TO DO. When you reproduce the data, keep every word exactly as it stands and leave the pictures out.

━━ LISTED ENTRIES ━━

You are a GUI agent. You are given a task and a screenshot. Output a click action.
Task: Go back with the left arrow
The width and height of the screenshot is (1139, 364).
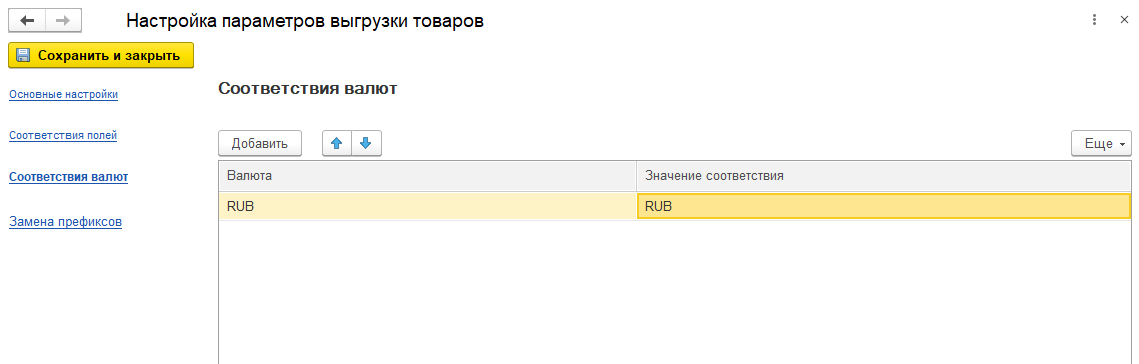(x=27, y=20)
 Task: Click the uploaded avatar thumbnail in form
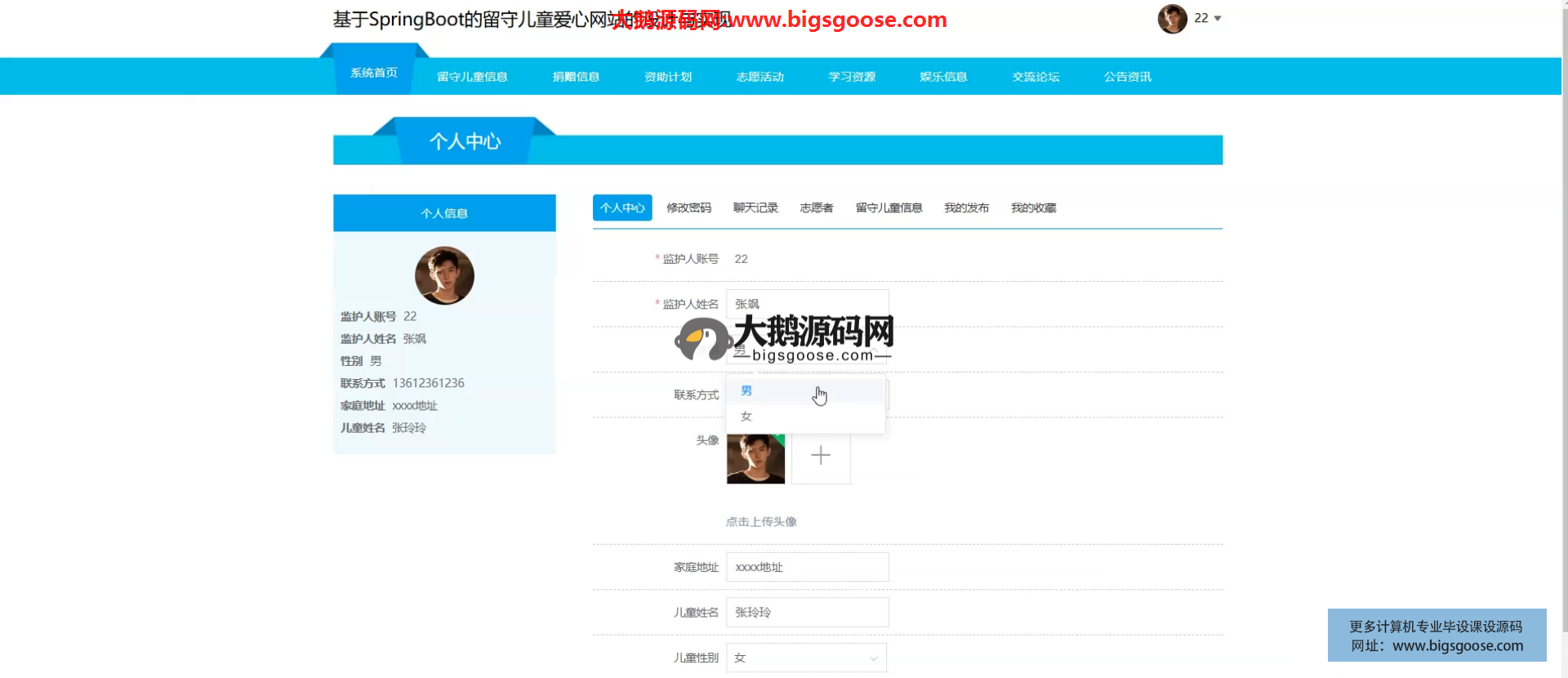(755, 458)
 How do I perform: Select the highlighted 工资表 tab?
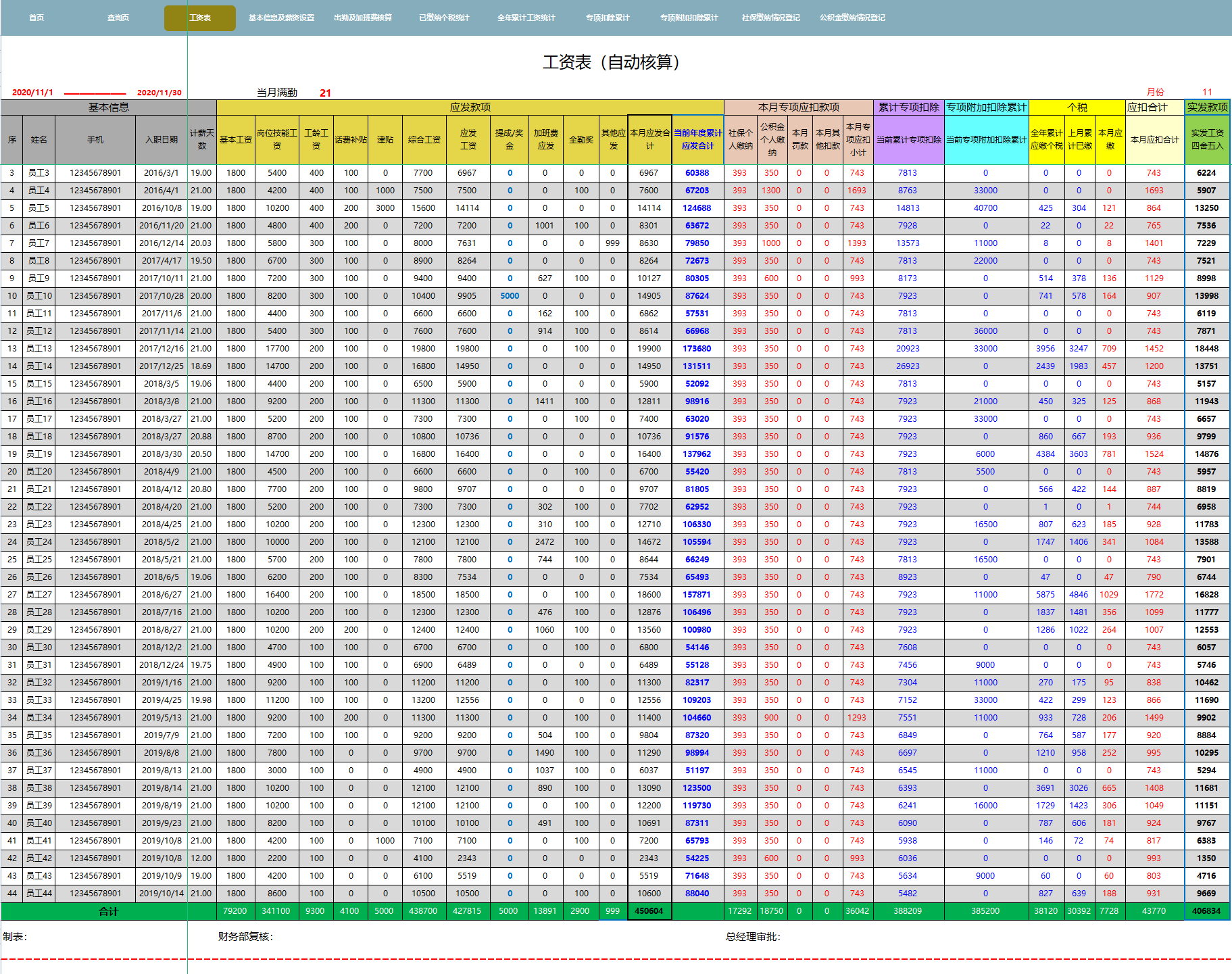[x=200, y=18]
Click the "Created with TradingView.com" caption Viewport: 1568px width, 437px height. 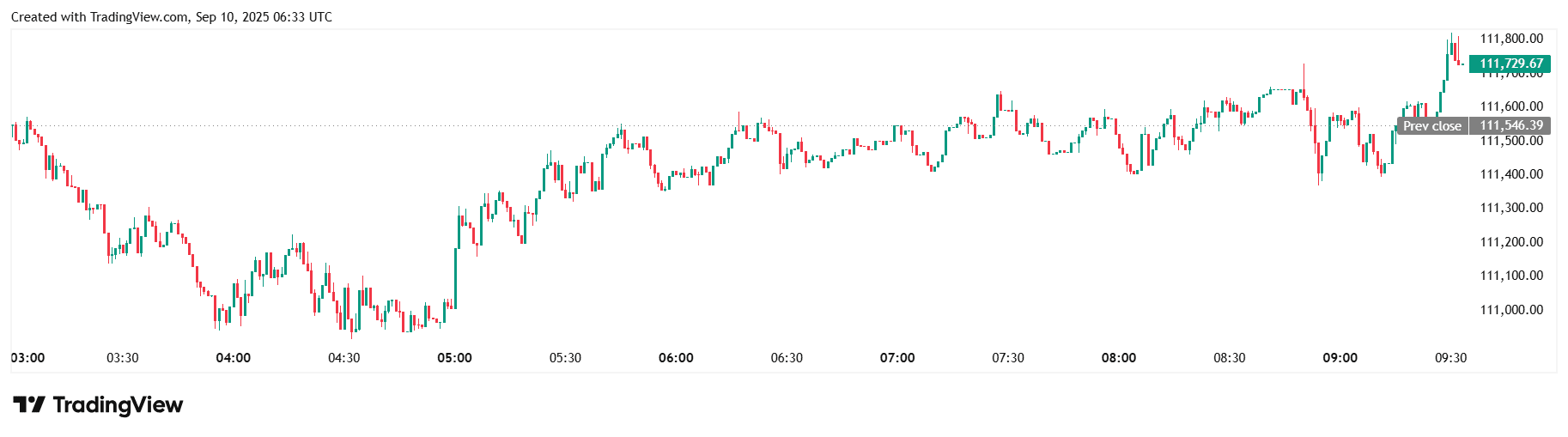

━━━

SOLUTION TO THE PROBLEM.
You are a GUI agent. You are given a task and a screenshot. Output a click action.
Task: Go back with the left arrow
The width and height of the screenshot is (1139, 364).
(x=27, y=20)
 Task: Click the uploaded avatar thumbnail in form
(755, 458)
 How do I perform: Select the highlighted 工资表 tab?
[x=200, y=18]
Click the "Created with TradingView.com" caption Viewport: 1568px width, 437px height. 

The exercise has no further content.